How can I persuade the school to award my child a higher grade?
Parents should not do this.
Any pressure from parents on a school to increase a student’s grade is likely to be regarded as exam malpractice. This was the case in 2020. If students or parents are found to be putting teachers or leaders under undue pressure to increase grades, then this matter will be referred to the exam boards and an investigation into malpractice may ensue. This may result in the student’s certificate being removed entirely if malpractice is deemed to have taken place.
What about other qualifications such as BTECs, Cambridge Nationals or other vocational qualifications.
Students studying vocational and technical qualifications (VTQs) that are similar to, and taken alongside, or instead of, GCSEs and A levels will also receive grades assessed by teachers rather than sitting exams. The arrangements will be similar to those for GCSEs and A levels. This will be the case, for example, for many BTECs, Cambridge Nationals and Technicals, Tech Levels, Technical Awards and Technical Certificates. These arrangements will also apply to T Level core assessments.
When will schools submit their grades to the exam boards?
Schools have until 18 June to submit their grades to the exam boards.
When will the results be shared with students?
Students will receive their results for A/AS levels on the 10 August and GCSEs on the 12 August.
Results for relevant vocational technical qualifications (VTQs) that are linked to progression to further or higher education, including some BTECs, will also be issued to students on or before these dates.
Will we be able to appeal?
Yes. Every student will have the right to appeal their grade if they so wish. Students will be able to appeal directly to their school.

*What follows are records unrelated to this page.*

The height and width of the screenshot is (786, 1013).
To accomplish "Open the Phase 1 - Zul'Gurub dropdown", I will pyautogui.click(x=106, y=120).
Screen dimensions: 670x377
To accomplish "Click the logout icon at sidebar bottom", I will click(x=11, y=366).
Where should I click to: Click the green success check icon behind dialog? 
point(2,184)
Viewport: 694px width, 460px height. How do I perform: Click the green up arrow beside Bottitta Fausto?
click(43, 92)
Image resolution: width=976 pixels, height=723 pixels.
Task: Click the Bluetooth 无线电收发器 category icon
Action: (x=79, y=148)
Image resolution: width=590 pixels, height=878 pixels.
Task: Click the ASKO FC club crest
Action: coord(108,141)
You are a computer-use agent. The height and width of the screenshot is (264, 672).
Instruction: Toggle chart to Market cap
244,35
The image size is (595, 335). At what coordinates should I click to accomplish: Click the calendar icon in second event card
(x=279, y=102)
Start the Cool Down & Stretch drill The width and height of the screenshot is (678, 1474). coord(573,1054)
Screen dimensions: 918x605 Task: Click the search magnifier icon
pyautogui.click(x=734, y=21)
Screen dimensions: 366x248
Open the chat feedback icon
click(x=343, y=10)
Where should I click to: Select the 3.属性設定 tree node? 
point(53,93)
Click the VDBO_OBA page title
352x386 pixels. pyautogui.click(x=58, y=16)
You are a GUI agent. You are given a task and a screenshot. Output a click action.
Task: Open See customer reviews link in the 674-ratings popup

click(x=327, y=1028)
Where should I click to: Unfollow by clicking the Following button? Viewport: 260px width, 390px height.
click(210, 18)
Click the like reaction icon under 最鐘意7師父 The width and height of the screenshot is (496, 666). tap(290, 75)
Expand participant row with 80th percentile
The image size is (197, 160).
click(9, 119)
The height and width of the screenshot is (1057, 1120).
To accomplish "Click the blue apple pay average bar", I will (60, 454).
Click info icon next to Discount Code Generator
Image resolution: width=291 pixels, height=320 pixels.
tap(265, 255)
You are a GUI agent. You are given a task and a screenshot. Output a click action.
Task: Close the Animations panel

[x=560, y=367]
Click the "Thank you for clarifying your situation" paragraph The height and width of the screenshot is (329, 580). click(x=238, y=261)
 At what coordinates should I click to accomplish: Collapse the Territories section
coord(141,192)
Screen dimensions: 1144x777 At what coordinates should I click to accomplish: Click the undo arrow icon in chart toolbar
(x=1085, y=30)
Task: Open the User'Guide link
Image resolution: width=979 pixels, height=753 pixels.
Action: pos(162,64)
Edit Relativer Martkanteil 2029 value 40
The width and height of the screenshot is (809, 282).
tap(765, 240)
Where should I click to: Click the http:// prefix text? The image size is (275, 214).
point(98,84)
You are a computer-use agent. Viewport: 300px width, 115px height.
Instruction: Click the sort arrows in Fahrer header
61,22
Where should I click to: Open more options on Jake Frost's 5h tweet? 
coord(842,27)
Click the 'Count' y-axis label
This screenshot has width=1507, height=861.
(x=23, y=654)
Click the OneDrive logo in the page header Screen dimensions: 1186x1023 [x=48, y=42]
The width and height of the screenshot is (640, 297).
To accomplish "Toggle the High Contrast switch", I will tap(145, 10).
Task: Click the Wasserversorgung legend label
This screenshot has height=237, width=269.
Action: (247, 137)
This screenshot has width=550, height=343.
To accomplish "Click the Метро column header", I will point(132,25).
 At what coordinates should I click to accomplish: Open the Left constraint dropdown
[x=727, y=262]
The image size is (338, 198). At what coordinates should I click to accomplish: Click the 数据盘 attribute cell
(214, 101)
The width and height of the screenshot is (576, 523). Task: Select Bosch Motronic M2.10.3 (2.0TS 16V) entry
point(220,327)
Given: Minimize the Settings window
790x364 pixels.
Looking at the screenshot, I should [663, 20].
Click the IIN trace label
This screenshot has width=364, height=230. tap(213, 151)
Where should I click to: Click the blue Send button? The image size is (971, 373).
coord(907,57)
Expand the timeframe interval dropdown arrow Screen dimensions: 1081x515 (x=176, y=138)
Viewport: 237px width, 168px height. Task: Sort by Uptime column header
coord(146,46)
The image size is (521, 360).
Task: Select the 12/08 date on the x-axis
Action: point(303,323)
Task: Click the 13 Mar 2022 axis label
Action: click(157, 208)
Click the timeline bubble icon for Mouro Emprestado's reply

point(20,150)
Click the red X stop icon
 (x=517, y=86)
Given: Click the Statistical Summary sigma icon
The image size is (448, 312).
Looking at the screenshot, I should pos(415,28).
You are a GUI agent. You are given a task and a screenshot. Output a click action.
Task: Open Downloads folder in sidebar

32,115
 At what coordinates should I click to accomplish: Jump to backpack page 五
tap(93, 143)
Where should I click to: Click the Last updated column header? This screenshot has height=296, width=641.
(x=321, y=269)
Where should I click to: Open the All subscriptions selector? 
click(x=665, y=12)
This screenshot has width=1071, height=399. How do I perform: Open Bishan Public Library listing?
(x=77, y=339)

If a student does appeal, schools will carry out an initial review to check all processes were followed correctly and no errors were made. If the school or college finds an error, they can submit a revised grade to the exam board.
If the student still wants to appeal, they will ask their school or college to submit a formal appeal to the exam board for them. The exam board will check the school followed its own processes and exam board requirements as well as reviewing the evidence used to form their judgement and providing a view as to whether the grade awarded was a reasonable exercise of academic judgement.
If the exam board finds the grade is not reasonable, they will determine the alternative grade and inform the centre.
Appeals are not likely to lead to adjustments in grades where the original grade is a reasonable exercise of academic judgement supported by the evidence. Grades can go up or down as the result of an appeal.